ESCRS - FP05.07 - CLINICAL OUTCOMES OF ARTIFICIAL CORNEAL ENDOTHELIAL TRANSPLANT IN A TERTIARY REFERRAL CENTRE

CLINICAL OUTCOMES OF ARTIFICIAL CORNEAL ENDOTHELIAL TRANSPLANT IN A TERTIARY REFERRAL CENTRE

Published 2026 - 30th ESCRS Winter Meeting

Reference: FP05.07 | Type: Free Paper | DOI: 10.82333/yesd-3340

Authors: Mayank Nanavaty* 1 , Issac Levy 1

1Sussex Eye Hospital,University Hospitals Sussex NHS Foundation Trust,Brighton,United Kingdom

Purpose

To evaluate the safety and efficacy of artificial endothelial layer implantation (EndoArt) for the treatment of chronic corneal oedema in high-risk eyes with multiple failed grafts and complex ocular comorbidities at a tertiary referral centre.

Setting

Tertiary referral ophthalmology department, Sussex Eye Hospital, University Hospitals Sussex NHS Foundation Trust, United Kingdom.

Methods

This retrospective case series included 14 eyes of 14 patients (mean age 73.2 ± 16.0 years) who underwent EndoArt implantation for chronic corneal oedema between December 2024 and October 2025. Primary outcome measures included best-corrected distance visual acuity (BCDVA) in logMAR, central corneal thickness (CCT) in micrometres, and surgical complications. Mean follow-up was 4.2 months (range 0-10 months).

Results

Indications: The cohort comprised 64.3% (9/14) eyes with previous failed grafts including penetrating keratoplasty (n=4), Descemet membrane endothelial keratoplasty (n=4), and Descemet stripping automated endothelial keratoplasty (n=2). The primary indications were Fuchs endothelial dystrophy in 21.4% (3/14) of eyes, pseudophakic bullous keratopathy in 14.3% (2/14) of eyes, and infectious keratitis (fungal, herpes simplex, and varicella zoster) in 21.4% (3/14) of eyes.
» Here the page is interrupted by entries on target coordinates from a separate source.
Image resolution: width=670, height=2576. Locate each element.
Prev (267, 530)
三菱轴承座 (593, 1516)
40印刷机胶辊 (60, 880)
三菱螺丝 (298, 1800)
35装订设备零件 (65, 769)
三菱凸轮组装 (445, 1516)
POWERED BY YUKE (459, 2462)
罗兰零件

Associated comorbidities included glaucoma with drainage devices in 28.6% (4/14) eyes, pseudoexfoliation in 14.3% (2/14) eyes, complex cataract surgery complications in 14.3% (2/14) eyes, vitreoretinal surgery history in 14.3% (2/14) eyes, and aniridia in 7.1% (1/14) eyes. Visual and anatomical outcomes: In eyes with complete data (n=4), BCDVA improved significantly from 1.82 ± 0.57 logMAR preoperatively to 0.85 ± 0.77 logMAR postoperatively, representing a mean improvement of 0.98 logMAR. Visual acuity improved in 75% of eyes. In paired CCT analysis (n=3), mean CCT decreased from 819 ± 91 µm preoperatively to 621 ± 83 µm at 6 months postoperatively, representing a 24.2% reduction (198 µm). Complications: Resuturing was required in 22.2% (2/9) of eyes. No eyes required rebubbling (0/8). Mean intraocular pressure at last follow-up was 17.5 ± 0.7 mmHg. No device-related infections or severe complications occurred during the follow-up period.

 
 
 
 

 

Conclusion

EndoArt implantation demonstrated promising early outcomes in this high-risk cohort with previous graft failures and complex ocular comorbidities. The procedure resulted in significant improvements in visual acuity and corneal thickness with a low complication rate. These findings support EndoArt as a viable alternative for treating chronic corneal oedema in eyes with poor prognosis for conventional keratoplasty. Longer follow-up is warranted to evaluate long-term device stability and visual outcomes.